The third part of our journey into Graph Neural Networks. Today the theoretical background of Perozzi’s 2014 paper DeepWalk: Online Learning of Social Representations

In the very first post of this series, we learned how the Graph Neural Network model works. We saw that GNN returns node-based and graph-based predictions and it is backed by a solid mathematical background. In particular, transition and output functions satisfy Banach’s fixed-point theorem. However, despite the successful GNN applications, there are some hurdles, as explained in [1]. The main idea of the GNN model is to build state transitions, functions f𝓌 and g𝓌, and iterate until these functions converge within a threshold. This is a strong constraint that may limit the extendability and representation ability of the model. Secondly, GNN cannot exploit representation learning, namely how to represent a graph from low-dimensional feature vectors. Third, GNN is based on an iterative learning procedure, where labels are features are mixed. This mix could lead to some cascading errors as proved in [6]
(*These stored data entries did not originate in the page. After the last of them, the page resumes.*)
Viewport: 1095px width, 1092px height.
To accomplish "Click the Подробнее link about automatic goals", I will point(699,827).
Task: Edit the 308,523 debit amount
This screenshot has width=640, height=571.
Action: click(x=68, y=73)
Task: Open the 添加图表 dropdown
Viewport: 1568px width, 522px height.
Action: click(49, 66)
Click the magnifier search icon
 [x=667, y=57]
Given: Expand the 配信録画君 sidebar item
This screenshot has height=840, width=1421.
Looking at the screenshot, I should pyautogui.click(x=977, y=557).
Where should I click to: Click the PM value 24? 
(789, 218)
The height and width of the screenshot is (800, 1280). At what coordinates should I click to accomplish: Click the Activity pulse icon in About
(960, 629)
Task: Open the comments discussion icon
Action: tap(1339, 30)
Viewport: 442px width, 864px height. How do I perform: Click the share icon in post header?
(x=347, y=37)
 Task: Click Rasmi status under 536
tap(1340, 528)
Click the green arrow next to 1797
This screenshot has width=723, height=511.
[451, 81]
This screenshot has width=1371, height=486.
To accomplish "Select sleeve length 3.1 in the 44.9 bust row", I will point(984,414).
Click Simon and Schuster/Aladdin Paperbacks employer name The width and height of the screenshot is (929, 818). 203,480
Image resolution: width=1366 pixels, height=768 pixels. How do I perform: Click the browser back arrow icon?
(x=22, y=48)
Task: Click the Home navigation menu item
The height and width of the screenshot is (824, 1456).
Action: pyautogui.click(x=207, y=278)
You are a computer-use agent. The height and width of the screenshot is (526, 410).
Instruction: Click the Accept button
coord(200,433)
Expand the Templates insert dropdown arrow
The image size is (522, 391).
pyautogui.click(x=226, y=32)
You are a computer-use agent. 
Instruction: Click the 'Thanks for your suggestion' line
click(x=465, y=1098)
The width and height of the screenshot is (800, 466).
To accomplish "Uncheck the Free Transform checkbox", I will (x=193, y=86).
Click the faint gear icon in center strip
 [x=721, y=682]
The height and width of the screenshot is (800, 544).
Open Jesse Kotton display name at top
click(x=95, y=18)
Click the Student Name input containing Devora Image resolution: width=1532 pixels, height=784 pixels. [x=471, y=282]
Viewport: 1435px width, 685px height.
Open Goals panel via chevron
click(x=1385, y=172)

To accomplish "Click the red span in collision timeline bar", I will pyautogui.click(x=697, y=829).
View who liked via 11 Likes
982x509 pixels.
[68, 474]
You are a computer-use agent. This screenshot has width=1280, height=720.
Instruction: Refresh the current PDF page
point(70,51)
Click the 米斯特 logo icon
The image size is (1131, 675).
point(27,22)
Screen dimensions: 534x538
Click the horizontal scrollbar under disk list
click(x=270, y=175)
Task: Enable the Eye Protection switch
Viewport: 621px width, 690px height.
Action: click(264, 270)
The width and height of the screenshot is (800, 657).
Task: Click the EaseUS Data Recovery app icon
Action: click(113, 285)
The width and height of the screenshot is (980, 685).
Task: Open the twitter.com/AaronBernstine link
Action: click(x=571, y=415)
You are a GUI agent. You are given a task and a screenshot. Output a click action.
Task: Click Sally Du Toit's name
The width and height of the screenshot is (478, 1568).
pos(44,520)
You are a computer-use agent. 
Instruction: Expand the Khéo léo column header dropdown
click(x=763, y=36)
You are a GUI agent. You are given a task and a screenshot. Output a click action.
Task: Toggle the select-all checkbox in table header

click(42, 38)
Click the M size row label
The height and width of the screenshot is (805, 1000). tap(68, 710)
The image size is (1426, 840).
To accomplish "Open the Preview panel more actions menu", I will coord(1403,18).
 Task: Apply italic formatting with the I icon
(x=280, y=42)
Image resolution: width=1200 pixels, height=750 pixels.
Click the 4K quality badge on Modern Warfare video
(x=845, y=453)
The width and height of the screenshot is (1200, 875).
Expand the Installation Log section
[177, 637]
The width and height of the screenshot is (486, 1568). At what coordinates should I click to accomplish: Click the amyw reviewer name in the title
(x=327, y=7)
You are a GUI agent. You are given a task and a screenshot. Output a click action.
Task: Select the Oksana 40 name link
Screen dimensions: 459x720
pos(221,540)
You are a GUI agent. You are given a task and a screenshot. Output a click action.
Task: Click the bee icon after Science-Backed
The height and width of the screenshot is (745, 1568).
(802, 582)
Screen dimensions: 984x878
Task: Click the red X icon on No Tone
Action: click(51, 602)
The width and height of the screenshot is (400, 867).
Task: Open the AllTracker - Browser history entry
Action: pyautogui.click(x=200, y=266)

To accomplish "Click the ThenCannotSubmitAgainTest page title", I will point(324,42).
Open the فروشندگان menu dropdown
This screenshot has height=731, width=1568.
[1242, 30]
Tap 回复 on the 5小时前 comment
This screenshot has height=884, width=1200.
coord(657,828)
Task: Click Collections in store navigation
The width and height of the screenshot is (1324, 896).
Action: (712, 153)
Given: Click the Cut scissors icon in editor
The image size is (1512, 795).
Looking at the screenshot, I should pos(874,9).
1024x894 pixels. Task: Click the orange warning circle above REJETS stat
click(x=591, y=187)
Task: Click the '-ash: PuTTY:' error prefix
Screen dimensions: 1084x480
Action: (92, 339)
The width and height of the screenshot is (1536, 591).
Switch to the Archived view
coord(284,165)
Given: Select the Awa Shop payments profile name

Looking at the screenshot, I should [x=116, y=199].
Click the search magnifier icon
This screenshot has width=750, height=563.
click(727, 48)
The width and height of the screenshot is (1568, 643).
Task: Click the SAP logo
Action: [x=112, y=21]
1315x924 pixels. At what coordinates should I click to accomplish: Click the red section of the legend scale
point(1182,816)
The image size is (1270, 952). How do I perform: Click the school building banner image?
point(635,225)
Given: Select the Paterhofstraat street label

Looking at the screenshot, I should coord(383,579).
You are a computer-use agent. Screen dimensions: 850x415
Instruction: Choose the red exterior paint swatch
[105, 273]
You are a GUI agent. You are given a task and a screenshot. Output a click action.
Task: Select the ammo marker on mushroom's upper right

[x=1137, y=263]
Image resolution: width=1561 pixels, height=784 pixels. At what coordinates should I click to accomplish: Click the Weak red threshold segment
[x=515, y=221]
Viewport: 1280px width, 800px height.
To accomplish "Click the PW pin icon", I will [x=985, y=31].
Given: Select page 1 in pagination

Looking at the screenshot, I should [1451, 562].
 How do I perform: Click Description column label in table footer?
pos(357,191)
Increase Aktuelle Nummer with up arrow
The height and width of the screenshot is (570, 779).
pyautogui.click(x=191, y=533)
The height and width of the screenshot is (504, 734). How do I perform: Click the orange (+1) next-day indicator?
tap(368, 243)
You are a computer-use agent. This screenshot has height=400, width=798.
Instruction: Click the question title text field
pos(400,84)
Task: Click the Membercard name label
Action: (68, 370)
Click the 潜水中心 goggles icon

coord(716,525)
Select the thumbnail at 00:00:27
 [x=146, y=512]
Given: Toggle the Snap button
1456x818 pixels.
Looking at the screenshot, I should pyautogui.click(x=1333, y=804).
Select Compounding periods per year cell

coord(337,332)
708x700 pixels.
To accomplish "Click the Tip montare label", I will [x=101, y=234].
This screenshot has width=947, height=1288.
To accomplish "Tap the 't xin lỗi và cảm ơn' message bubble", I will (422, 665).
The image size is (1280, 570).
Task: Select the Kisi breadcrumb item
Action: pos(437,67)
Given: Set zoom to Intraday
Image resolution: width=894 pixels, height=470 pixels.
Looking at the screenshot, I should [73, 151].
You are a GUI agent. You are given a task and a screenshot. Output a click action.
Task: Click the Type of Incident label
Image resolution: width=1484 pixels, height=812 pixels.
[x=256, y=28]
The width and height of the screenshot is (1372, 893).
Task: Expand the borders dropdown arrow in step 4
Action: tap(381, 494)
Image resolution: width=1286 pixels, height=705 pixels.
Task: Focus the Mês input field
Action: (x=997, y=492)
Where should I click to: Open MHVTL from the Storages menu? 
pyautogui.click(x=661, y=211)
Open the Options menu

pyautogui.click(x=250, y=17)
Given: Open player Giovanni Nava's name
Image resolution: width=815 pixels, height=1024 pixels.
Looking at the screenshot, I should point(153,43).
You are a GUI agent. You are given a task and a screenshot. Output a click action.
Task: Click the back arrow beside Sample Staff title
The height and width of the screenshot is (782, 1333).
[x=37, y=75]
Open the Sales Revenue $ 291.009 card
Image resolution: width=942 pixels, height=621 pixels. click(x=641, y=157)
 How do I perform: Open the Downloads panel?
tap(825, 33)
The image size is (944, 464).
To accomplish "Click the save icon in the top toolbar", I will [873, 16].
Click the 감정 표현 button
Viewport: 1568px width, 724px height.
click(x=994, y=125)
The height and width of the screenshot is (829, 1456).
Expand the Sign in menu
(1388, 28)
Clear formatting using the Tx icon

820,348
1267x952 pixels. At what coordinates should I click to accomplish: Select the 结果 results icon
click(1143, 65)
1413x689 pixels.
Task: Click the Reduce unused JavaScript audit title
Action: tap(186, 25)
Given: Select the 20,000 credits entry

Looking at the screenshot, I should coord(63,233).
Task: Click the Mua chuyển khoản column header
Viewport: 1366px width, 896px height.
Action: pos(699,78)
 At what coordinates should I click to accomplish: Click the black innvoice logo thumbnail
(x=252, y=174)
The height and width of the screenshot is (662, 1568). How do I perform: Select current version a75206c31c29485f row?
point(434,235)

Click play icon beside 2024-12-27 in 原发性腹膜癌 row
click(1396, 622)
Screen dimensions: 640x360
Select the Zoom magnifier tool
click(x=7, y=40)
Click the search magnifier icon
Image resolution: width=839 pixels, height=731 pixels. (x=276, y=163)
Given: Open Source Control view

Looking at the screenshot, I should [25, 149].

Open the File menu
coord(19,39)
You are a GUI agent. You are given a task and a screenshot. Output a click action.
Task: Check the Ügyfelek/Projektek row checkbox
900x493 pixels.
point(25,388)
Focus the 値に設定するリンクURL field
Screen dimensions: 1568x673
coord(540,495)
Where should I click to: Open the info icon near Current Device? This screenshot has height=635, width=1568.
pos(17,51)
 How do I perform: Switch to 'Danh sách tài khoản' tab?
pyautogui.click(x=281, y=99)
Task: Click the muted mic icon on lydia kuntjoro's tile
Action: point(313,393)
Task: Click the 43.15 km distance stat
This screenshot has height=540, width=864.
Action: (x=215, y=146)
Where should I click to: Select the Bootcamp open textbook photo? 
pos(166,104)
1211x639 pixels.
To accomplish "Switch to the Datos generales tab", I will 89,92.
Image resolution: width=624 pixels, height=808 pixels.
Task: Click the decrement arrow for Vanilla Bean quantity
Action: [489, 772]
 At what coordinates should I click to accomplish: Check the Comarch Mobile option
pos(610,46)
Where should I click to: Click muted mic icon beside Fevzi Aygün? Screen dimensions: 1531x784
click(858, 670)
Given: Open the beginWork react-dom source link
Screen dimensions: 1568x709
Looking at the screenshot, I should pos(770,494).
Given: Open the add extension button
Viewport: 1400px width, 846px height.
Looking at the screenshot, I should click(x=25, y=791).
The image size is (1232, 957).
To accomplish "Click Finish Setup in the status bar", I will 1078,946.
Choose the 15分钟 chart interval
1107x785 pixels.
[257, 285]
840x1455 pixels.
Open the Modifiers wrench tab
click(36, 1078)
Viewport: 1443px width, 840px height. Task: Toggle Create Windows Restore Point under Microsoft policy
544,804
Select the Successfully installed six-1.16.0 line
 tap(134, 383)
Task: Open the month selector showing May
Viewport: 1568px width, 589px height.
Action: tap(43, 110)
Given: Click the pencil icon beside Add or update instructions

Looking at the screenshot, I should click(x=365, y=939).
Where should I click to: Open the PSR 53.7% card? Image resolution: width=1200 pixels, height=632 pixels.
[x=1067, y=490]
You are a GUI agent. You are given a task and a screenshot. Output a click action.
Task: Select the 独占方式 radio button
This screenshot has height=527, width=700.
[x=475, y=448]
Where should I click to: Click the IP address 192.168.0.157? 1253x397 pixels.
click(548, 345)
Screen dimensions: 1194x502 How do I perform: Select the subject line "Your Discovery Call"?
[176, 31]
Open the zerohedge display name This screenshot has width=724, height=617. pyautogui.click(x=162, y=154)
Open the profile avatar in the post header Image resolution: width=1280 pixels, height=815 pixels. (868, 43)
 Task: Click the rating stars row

To solve these problems, DeepWalk [2] emerged in 2014 as a possible enhancement for GNN. DeepWalk is the first graph to implement the embedding method and it is based on representation learning and language modelling – SkipGram model[3]
DeepWalk model
Definitions
DeepWalk learns social representations of graph vertices, through modelling a stream of short random walks. Social representations are hidden connections across vertices of a graph, which can be decoded as latent features. Thus DeepWalk reads the input graph and outputs a latent representation of the graph.
How to get to a latent representation of the graph? Well, here we have the main difference to Scarselli’s approach. Scarselli’s GNN is a supervised approach, while DeepWalk is an unsupervised method, so it has to learn from graph features to understand and catch the graph structure and targets, independently from nodes or graph’s labels. This mapping approach has been proved to be more efficient than other social dimensions classifiers [4,5], increasing classification performance of 5–10% of Micro F1 score, outperforming "competitors" even given 60% less training data. Finally, DeepWalk framework allows easy scalability, to cope with web-scale graphs such as for Facebook, Twitter or Youtube.
Mathematical insights I: definitions
DeepWalk returns insightful latent representations of an input graph based on nodes’ social attributes. The graph is defined as a mathematical function G=(V, E), which is made of V vertices and E edges. Vertices may be partially labelled, Y labels, and they are described by attributes/features X. Attributes/features are part of the domain of the real numbers, whose dimension is S, a_n_d labels are defined by real numbers vector.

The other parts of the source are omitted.